TASK DESCRIPTION ▸ Print the listing once more, exactly as written.

INFORMATION SHOWN ▸
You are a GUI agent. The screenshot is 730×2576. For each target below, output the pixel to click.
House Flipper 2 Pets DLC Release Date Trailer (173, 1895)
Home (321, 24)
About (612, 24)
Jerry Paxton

TASK OUTPUT ▸
You are a GUI agent. The screenshot is 730×2576. For each target below, output the pixel to click.
House Flipper 2 Pets DLC Release Date Trailer (173, 1895)
Home (321, 24)
About (612, 24)
Jerry Paxton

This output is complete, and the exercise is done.